Drivers will need to move on to something else.

However, people move on from certain jobs every time we have a breakthrough - keeping the jobs around is something that we all pay as a society. I'd much rather pay to retrain those people into something else (at their choosing?), than actually have them keep a job which we'll all by paying for, indirectly.

Comment Re:So when will the taxi drivers start protesting? (Score 1) 583

(Replying to self) Many times a taxi customer needs to make a train/bus, will a GoogleTaxi know that? I have a perfect record getting people to the stations, sometimes needing to cut off a departing bus, or running up to a train to keep the doors from closing. An autonomous cab cannot do that (yet?).

If we had only self-driving cars, there would be no need for this. The cab would know the exact amount of time (because it can be linked to all the other cars and therefore, know the traffic) needed to get to the plane/train, and be there on time.

If the human didn't get onto the cab in time, then tough luck for him.
We'll replace the humans in the long run anyway.
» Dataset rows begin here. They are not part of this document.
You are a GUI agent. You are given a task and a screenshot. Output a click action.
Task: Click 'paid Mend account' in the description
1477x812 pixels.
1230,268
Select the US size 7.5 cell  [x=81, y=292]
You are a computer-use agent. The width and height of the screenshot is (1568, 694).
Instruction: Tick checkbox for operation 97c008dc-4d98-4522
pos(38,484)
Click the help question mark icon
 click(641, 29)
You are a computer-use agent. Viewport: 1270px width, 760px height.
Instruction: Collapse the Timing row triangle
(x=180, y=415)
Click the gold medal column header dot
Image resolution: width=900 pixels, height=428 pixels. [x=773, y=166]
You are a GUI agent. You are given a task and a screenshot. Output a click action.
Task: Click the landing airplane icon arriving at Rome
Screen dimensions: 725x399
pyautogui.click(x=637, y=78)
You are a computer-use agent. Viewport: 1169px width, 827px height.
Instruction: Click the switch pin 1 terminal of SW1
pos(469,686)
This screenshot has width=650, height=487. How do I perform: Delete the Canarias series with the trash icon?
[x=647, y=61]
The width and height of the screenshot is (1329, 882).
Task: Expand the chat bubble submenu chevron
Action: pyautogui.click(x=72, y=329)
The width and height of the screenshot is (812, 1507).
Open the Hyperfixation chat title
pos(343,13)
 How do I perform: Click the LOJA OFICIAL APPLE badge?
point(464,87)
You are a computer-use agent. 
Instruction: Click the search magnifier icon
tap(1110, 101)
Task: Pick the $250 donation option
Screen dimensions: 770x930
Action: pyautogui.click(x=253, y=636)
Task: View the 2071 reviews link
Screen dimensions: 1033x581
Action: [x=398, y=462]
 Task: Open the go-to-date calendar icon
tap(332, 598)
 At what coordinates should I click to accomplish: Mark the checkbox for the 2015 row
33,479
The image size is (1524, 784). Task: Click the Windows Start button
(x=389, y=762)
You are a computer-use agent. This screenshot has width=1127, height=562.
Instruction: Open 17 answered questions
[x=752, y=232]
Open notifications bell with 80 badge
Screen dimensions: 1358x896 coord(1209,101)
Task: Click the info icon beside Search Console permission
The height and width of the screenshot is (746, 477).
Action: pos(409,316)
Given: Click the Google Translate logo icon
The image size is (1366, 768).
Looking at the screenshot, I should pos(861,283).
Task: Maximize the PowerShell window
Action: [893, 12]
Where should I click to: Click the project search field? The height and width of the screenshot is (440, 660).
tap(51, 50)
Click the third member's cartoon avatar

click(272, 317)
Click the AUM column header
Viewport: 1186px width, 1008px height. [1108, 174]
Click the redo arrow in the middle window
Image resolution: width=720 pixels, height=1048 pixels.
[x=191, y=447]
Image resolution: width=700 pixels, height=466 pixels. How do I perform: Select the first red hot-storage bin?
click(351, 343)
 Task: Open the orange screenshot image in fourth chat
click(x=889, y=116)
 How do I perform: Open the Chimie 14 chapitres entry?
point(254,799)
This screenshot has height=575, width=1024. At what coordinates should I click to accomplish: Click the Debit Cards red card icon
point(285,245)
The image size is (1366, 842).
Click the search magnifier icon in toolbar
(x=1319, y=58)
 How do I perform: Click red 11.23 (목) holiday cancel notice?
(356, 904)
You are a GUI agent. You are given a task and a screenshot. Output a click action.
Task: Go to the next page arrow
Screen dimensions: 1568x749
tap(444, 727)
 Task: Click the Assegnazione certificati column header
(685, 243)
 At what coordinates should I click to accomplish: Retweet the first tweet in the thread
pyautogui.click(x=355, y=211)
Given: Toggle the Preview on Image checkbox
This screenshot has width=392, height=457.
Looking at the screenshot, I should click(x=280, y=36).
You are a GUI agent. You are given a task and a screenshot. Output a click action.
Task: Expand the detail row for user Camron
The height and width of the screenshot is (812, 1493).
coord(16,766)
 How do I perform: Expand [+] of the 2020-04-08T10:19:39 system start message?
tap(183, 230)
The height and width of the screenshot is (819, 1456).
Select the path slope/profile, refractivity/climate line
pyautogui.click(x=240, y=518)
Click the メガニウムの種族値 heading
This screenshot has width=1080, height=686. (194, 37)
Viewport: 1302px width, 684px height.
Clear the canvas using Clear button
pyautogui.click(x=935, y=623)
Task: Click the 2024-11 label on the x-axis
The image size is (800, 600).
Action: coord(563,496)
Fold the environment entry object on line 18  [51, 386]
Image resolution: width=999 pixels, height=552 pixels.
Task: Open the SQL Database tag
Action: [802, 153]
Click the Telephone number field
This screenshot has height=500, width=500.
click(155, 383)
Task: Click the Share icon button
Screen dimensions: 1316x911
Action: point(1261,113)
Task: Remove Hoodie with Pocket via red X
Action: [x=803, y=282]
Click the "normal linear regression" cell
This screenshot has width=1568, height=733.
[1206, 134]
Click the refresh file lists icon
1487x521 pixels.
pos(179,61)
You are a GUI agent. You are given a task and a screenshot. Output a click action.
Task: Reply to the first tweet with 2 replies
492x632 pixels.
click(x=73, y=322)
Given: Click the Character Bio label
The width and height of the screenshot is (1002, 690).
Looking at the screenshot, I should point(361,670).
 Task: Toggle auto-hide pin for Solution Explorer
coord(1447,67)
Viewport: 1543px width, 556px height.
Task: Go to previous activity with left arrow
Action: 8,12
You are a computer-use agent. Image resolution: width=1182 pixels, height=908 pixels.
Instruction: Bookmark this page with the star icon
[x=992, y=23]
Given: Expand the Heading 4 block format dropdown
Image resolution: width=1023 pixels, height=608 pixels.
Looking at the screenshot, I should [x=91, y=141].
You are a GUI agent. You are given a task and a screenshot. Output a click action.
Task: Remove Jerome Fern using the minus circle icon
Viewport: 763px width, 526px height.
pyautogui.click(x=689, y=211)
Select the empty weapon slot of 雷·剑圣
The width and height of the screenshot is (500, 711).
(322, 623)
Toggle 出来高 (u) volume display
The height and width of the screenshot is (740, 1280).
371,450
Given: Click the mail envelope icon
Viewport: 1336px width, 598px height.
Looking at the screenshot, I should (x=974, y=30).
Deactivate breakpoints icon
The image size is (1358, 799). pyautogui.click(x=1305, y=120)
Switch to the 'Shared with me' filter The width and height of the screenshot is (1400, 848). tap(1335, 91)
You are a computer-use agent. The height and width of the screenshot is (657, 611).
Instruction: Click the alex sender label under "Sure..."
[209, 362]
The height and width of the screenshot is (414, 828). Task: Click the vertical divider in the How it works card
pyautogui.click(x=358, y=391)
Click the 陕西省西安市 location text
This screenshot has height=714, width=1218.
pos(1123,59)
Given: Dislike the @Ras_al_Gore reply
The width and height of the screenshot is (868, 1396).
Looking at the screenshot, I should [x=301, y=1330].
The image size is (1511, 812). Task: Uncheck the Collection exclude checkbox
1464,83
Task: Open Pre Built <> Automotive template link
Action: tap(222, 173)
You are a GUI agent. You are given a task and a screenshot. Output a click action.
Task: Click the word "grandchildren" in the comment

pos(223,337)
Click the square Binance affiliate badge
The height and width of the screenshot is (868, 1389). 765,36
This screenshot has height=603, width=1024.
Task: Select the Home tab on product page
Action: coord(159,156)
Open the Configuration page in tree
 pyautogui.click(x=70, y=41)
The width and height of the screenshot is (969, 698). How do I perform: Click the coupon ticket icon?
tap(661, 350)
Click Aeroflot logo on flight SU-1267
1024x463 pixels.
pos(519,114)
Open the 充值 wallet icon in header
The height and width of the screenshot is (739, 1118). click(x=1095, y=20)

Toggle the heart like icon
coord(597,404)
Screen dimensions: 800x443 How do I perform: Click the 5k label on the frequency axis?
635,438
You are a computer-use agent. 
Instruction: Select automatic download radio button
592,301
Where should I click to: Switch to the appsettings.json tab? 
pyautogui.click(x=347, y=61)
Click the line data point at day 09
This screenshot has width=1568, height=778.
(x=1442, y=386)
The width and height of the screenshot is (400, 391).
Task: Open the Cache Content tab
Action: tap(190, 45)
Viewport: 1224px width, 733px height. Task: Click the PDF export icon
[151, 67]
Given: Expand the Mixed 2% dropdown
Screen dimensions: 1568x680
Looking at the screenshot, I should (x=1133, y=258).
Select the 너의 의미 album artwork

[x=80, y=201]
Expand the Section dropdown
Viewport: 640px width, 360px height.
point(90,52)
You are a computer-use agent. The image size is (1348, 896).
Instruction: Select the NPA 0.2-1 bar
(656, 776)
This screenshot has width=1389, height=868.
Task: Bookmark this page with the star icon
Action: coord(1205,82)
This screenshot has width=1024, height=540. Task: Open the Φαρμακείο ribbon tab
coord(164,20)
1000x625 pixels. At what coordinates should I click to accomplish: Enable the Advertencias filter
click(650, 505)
Comment Re:Umm (Score 2) 143

I'm not a Linux kernel dev (though have lots of user-mode Linux/Unix experience), but my understanding of that world is "we'll change anything and everything if and whenever we feel like it, and it's up to the rest of the world to keep up with those changes". So your example, ironically, would apply much more to a Linux driver sample than it would a Windows driver sample.

Linux will change their ABI if necesary, or interal APIs, but not external APIs.

Comment Re:Summary not entirely accurate. (Score 1) 106

The streaming functionality is obviously more interesting when a windows-host is involved, so one can stream a Windows-game to a Linux box (for example running SteamOS on a NUC), but Steam itself works perfectly fine on Linux as does a number of games.

More interesting for windows users maybe, but not for people who don't have any windows boxes at home. But for linux users, it's pretty useless.

In truth, they offered a windows-centric feature, but managed to label it as available for all platforms. If it's not available for non-windows users, then it's doesn't really "support linux".